++++ MATERIAL FOR THE TASK ++++

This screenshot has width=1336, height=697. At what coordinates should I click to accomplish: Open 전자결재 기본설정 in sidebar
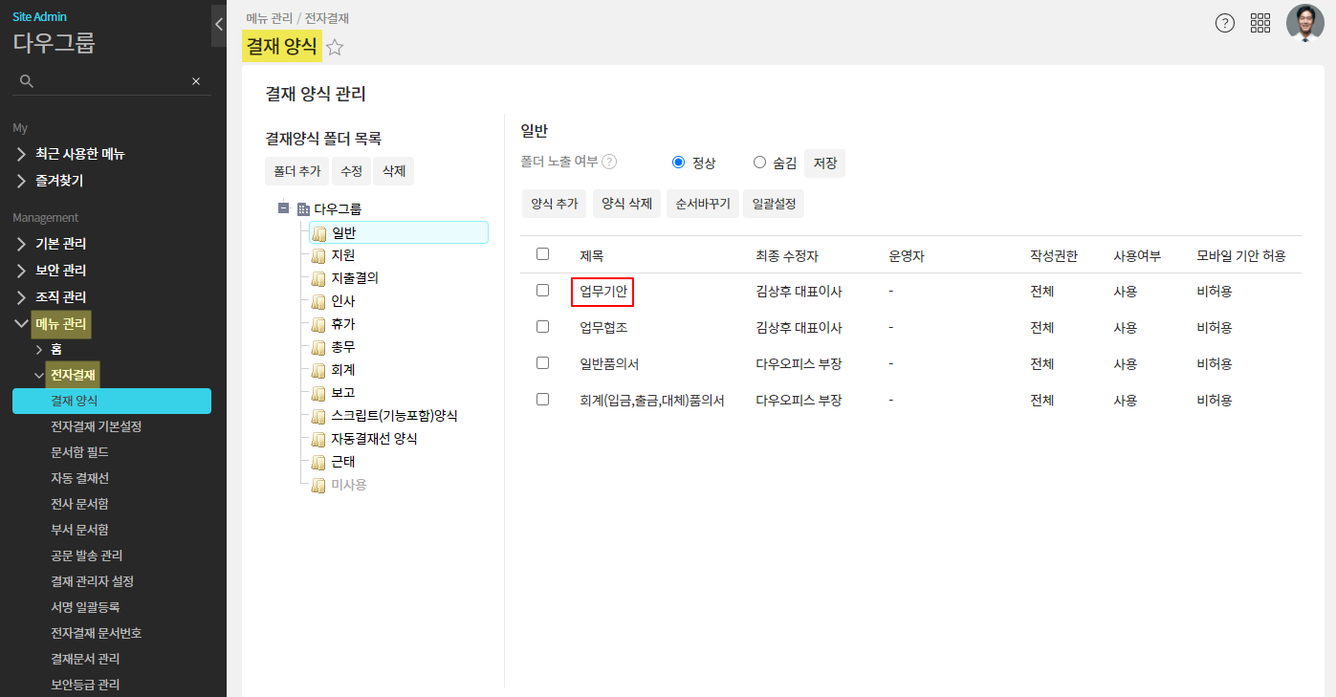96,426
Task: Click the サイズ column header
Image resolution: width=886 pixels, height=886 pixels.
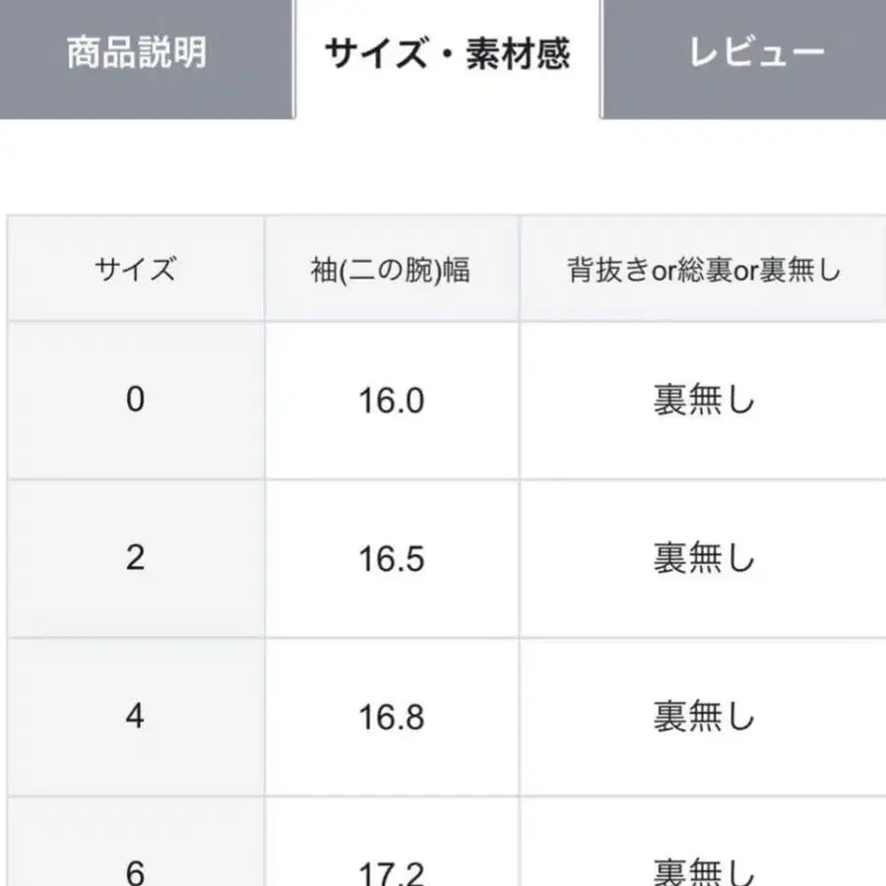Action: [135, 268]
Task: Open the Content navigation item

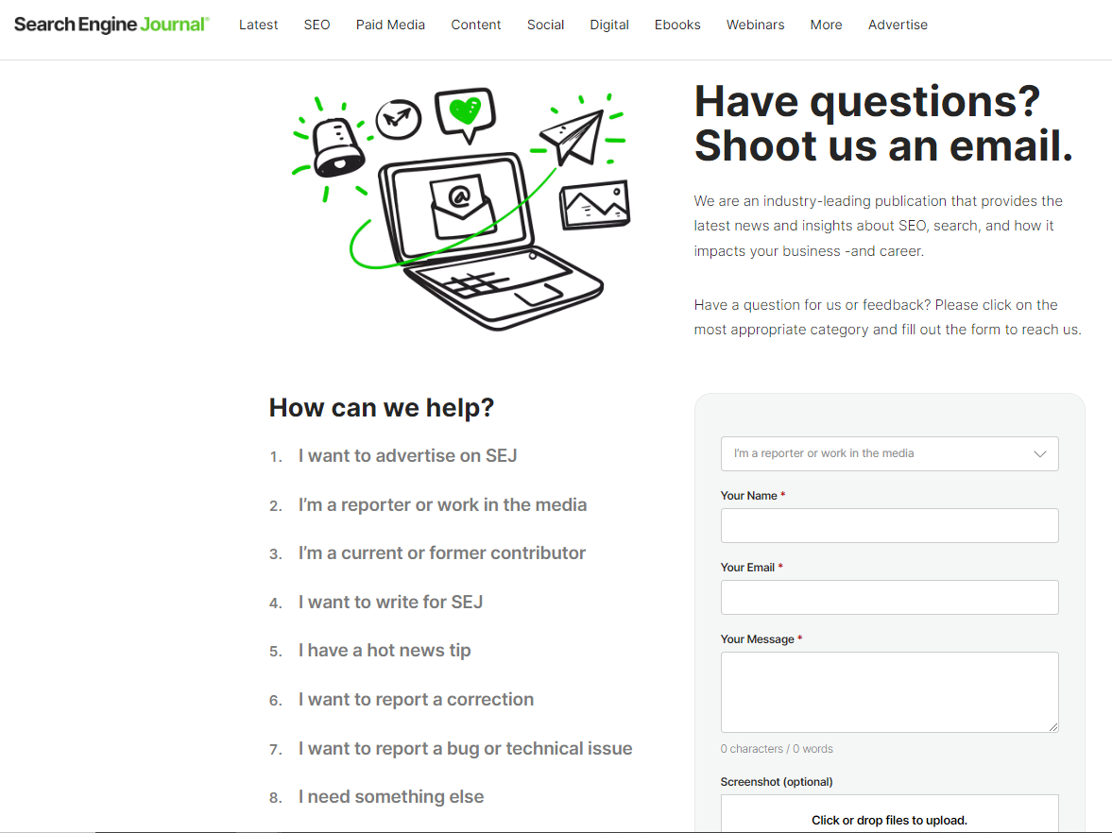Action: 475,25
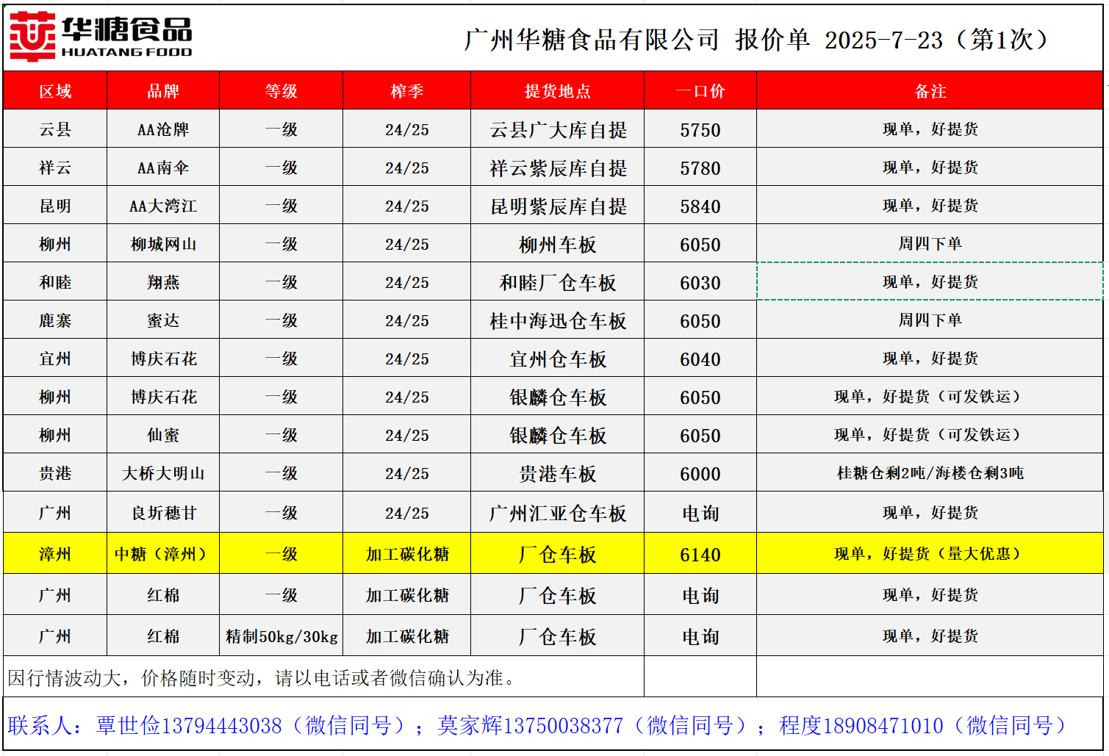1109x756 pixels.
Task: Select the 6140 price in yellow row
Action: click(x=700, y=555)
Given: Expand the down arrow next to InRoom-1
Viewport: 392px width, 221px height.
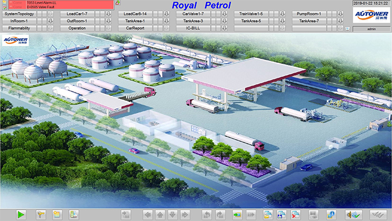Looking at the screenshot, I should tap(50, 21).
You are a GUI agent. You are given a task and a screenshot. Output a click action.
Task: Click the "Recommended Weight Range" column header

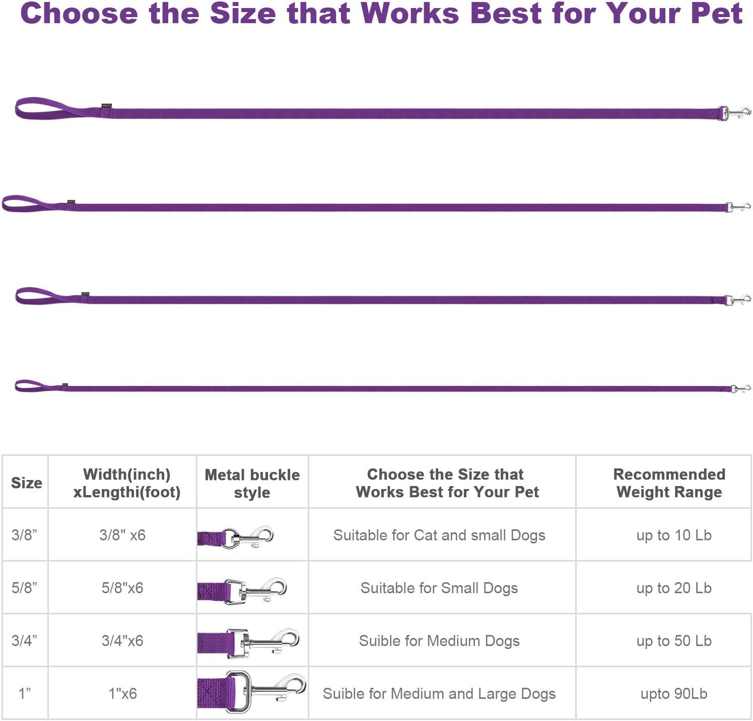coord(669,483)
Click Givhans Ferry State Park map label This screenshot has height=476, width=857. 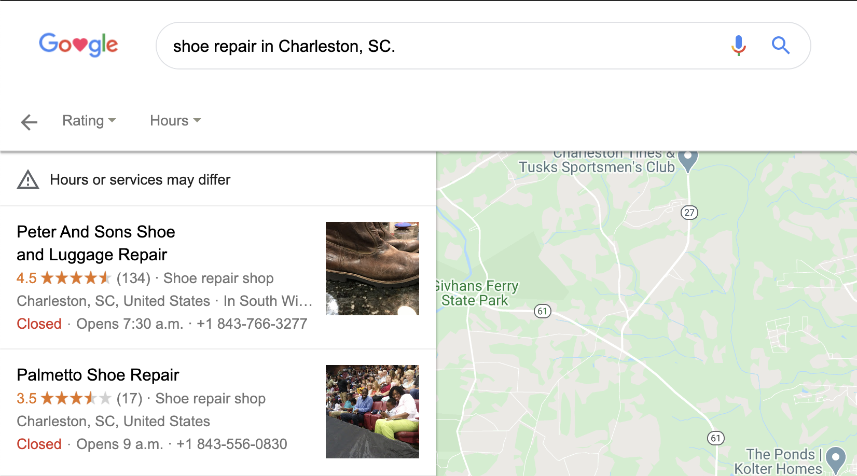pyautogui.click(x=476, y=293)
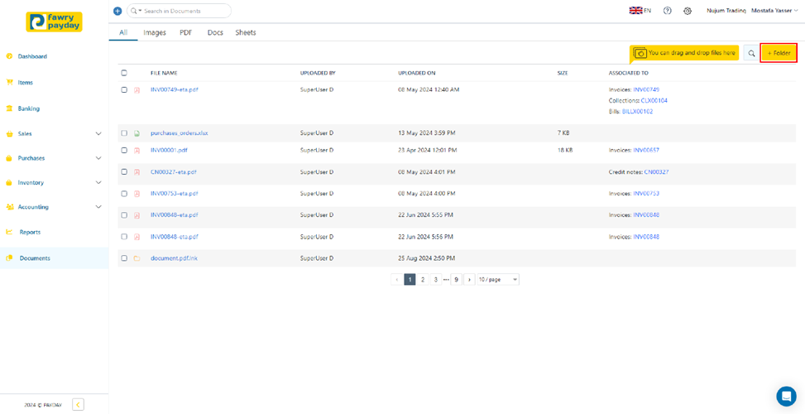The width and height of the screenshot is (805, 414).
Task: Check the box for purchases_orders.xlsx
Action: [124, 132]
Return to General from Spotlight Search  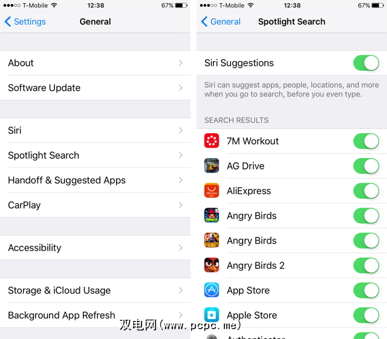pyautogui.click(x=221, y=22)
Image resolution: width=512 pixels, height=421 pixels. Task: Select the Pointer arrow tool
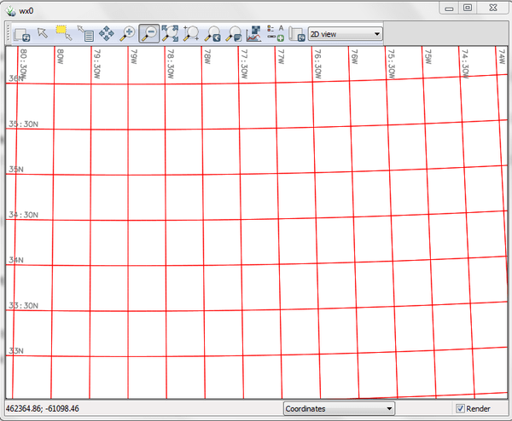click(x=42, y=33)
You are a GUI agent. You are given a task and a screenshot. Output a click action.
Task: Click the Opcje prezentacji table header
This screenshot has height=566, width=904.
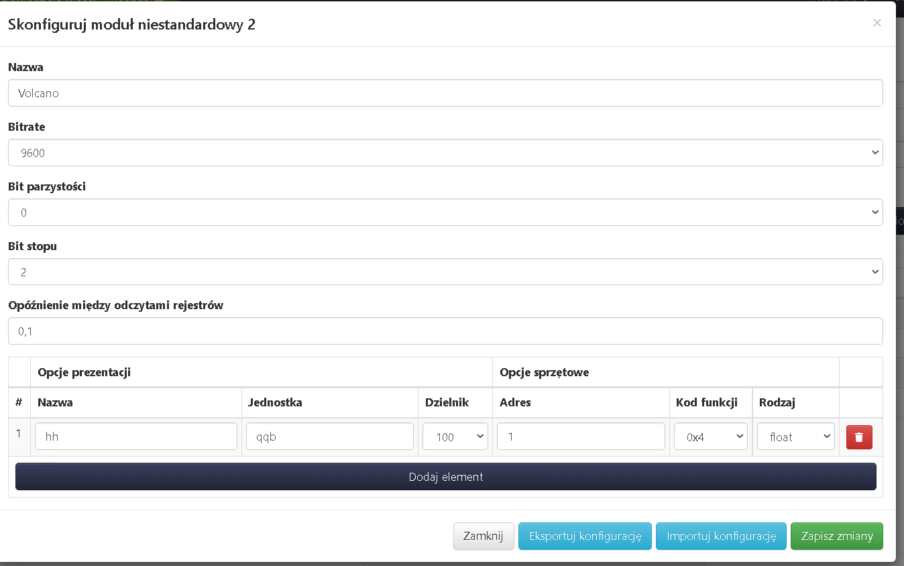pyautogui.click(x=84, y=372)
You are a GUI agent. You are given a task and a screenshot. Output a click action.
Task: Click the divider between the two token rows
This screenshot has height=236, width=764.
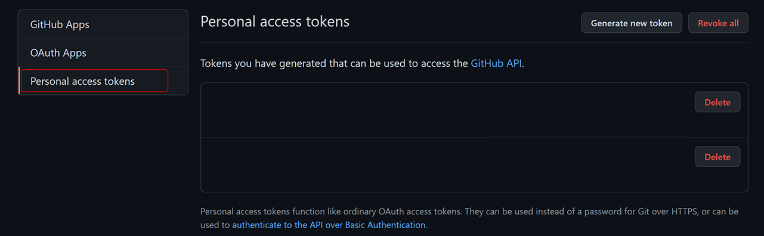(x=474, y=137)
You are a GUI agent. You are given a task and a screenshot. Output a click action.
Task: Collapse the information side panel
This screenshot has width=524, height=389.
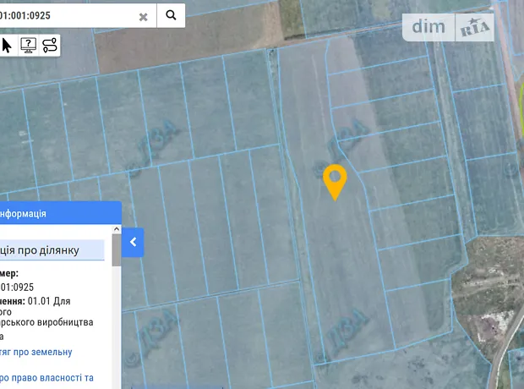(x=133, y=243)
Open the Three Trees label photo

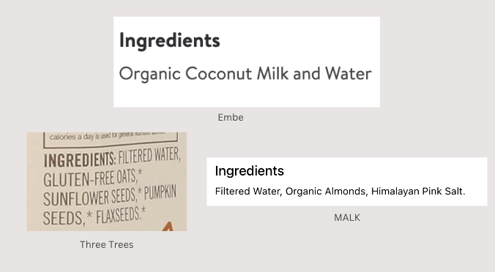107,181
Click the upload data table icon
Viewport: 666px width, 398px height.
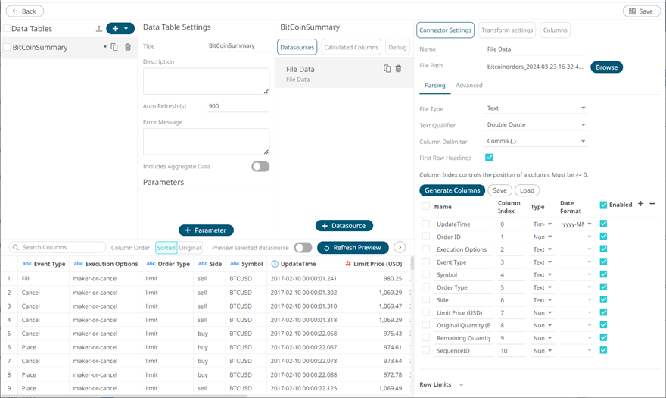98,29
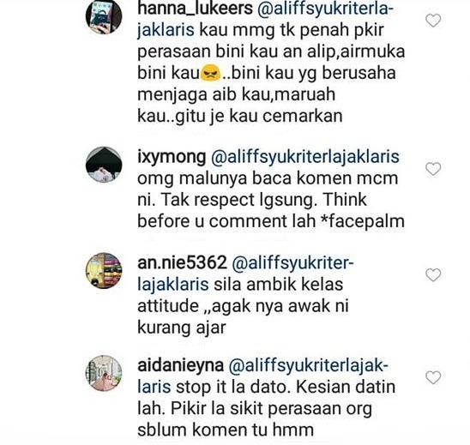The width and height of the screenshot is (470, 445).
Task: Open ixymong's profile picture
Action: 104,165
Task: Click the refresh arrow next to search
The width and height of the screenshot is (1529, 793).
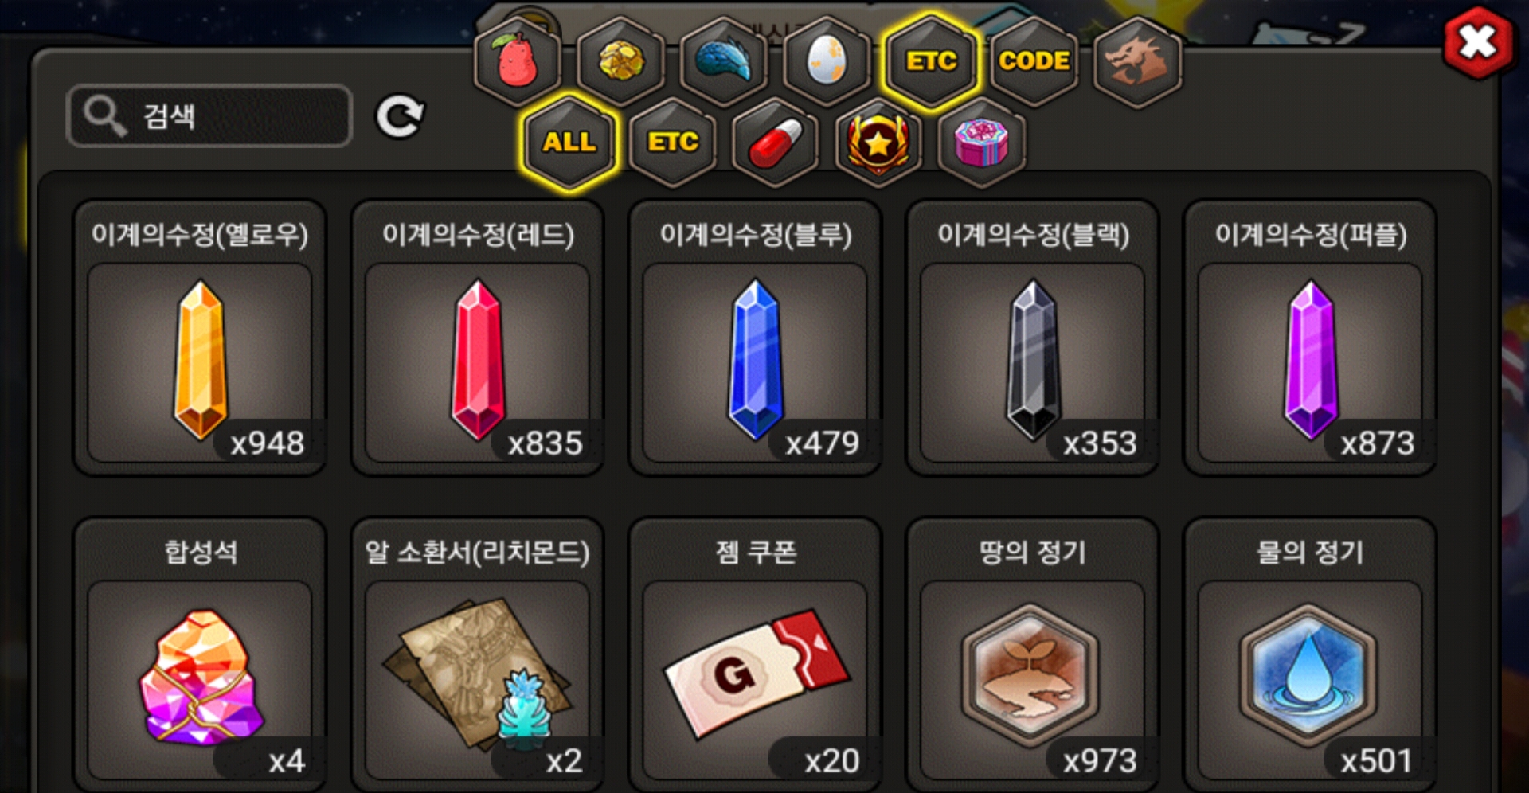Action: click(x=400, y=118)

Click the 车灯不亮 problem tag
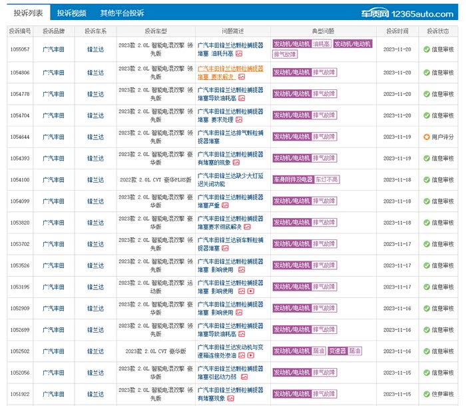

++++

## EXERCISE INSTRUCTIONS:
From the line containing "Task: Click the divider" to the last line of the entries, output every line exactly as written, but leave out the pictures.

## RESPONSE BOX:
Task: Click the divider between the two token rows
This screenshot has height=236, width=764.
(x=474, y=137)
You are a GUI agent. You are given a task and a screenshot. Output a click action.
Task: Collapse the information side panel
This screenshot has width=524, height=389.
(x=133, y=243)
Open the Three Trees label photo

107,181
Click the upload data table icon
Viewport: 666px width, 398px height.
98,29
The width and height of the screenshot is (470, 445).
Task: Open ixymong's profile picture
Action: 104,165
Task: Click the refresh arrow next to search
The width and height of the screenshot is (1529, 793).
Action: click(x=400, y=118)

Click the 车灯不亮 problem tag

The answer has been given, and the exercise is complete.